Life is beautiful even without all these products. And worth living. Especially during the most consumption-driven time of the year, this truth is easily forgotten. For those who struggle more with self-reflection and self-control, the urge to consume can quickly spiral out of hand. One gets lost in offers and discounts, believing that this one product is exactly what is missing to feel more complete, happier, better.


But it isn’t.Often, a purchase is merely a reflection of an inner emptiness – an emptiness one hopes to fill with material things. Perhaps an emptiness beyond joy. Beyond contentment. Yet it is less a question of lack than one of perspective. And a question of how consciously we notice how quickly the euphoria over something new fades the moment it becomes our own.
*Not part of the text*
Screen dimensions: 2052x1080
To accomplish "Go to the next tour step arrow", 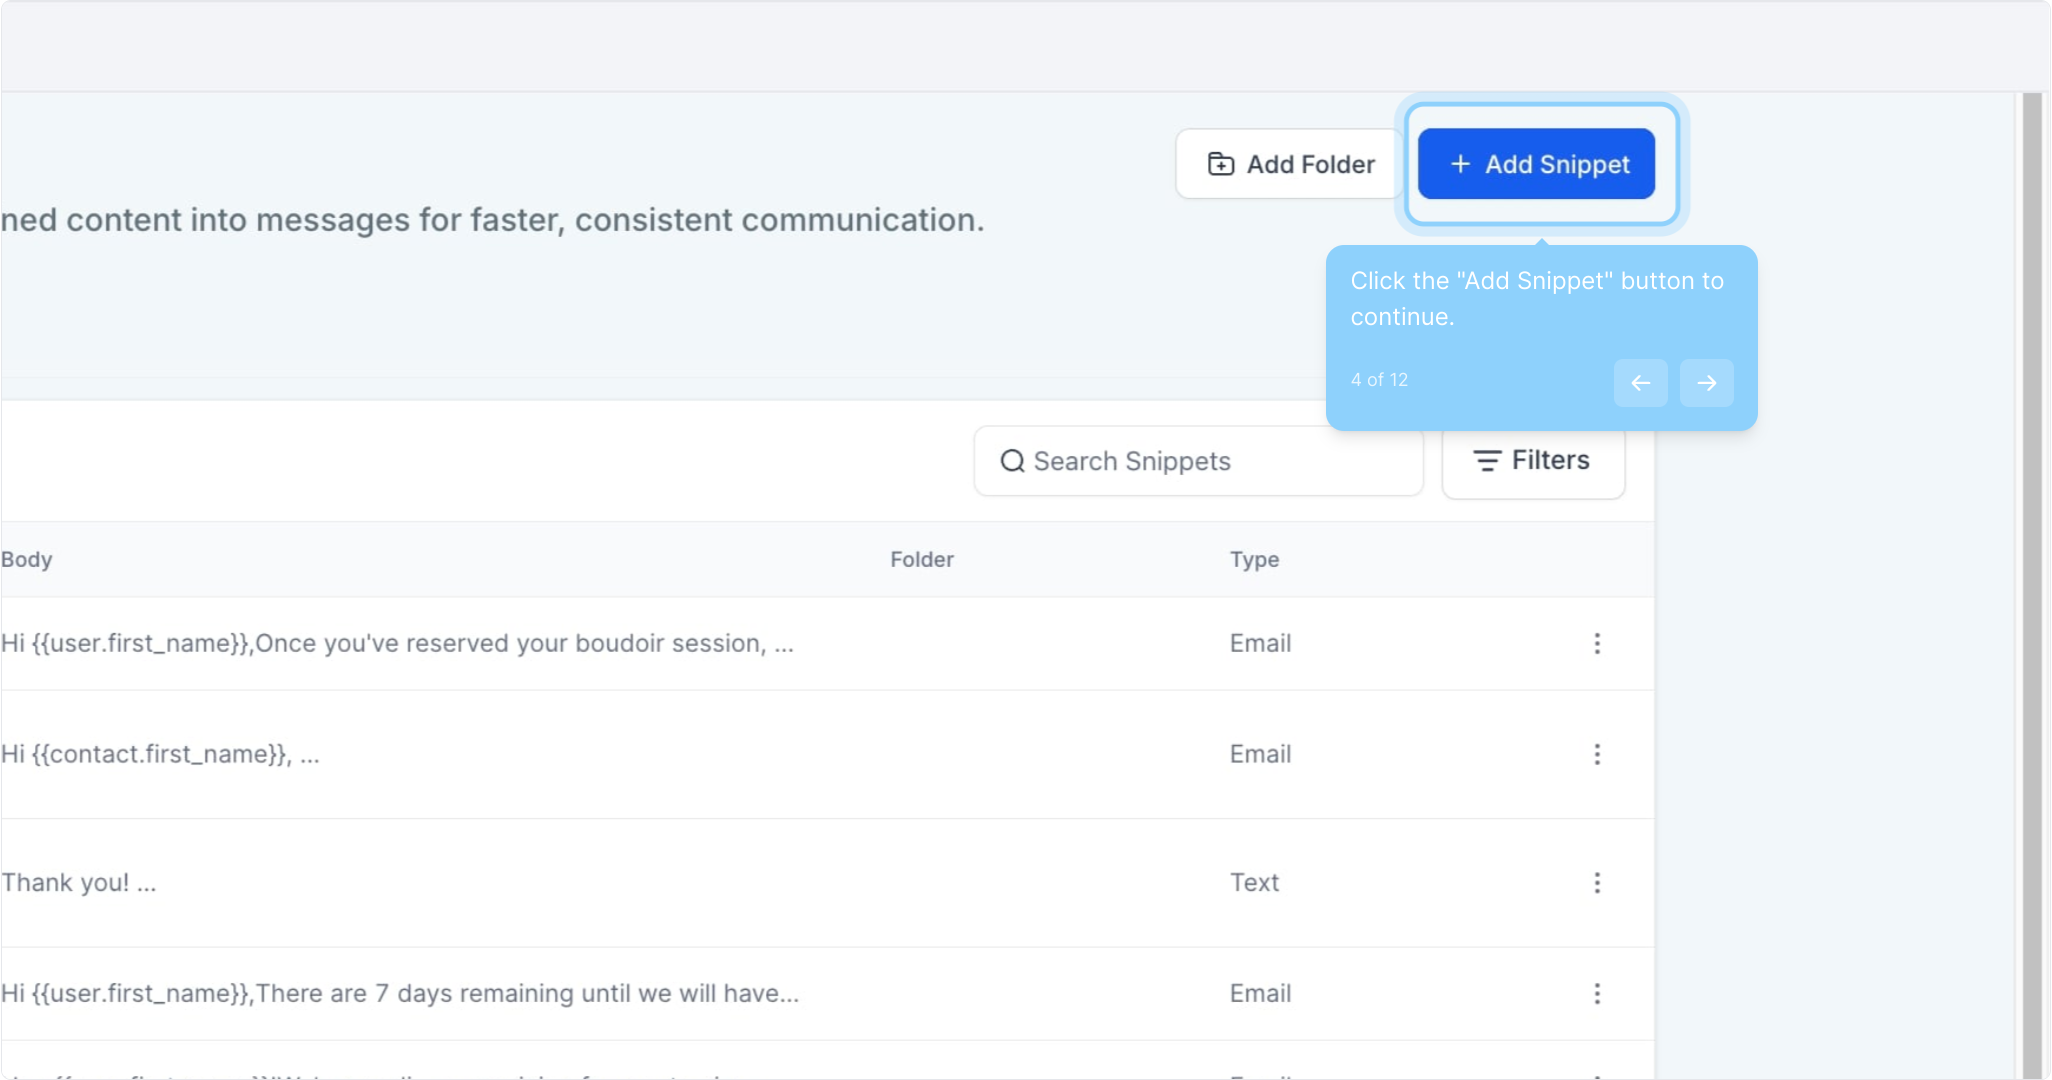I will (x=1706, y=383).
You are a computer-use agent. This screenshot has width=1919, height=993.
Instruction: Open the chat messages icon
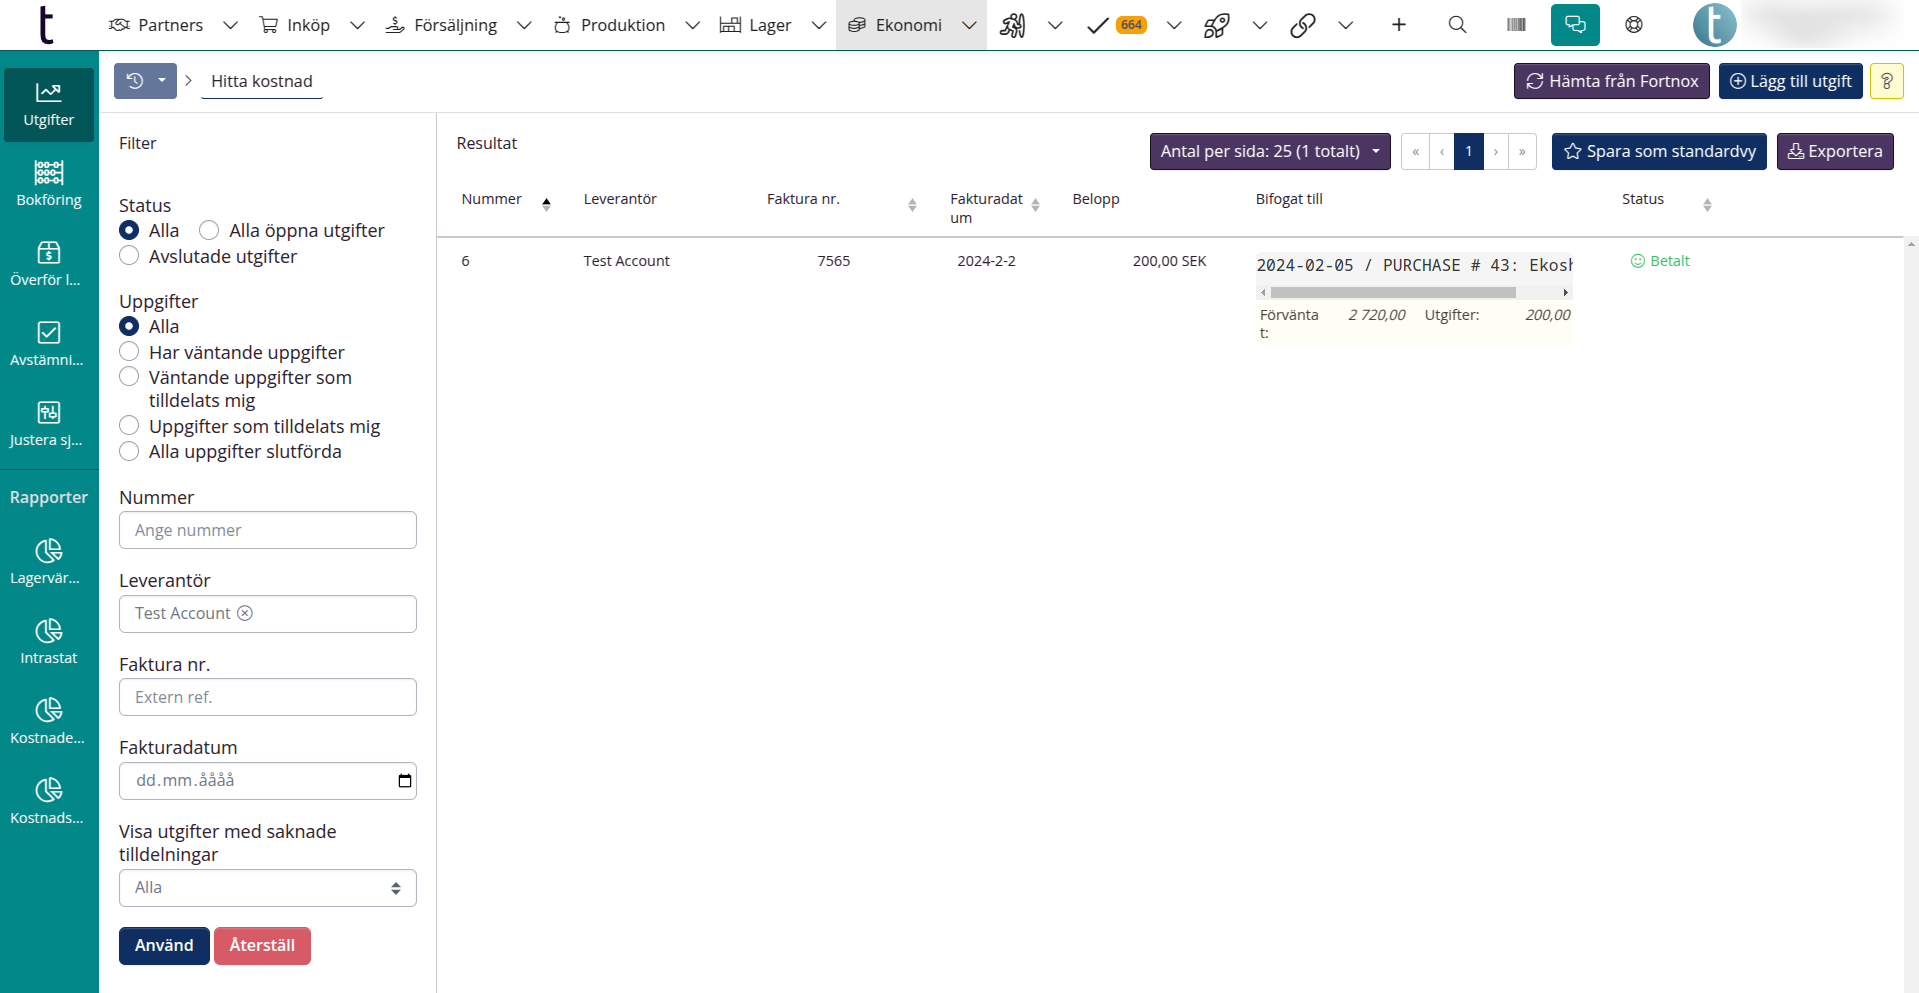[x=1575, y=25]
What gifts exist beyond little doors, wrapping paper, and shiny bows? Perhaps the people gathered around the table. The warmth that spreads without being measurable by a thermometer – even while icy subzero temperatures linger just outside the door.

As we strive for more and more, our eyes growing ever wider with greed, we too easily overlook the happiness that has long surrounded us: the small moments that cannot be bought and cannot easily be taken away. Memories carried quietly in the heart.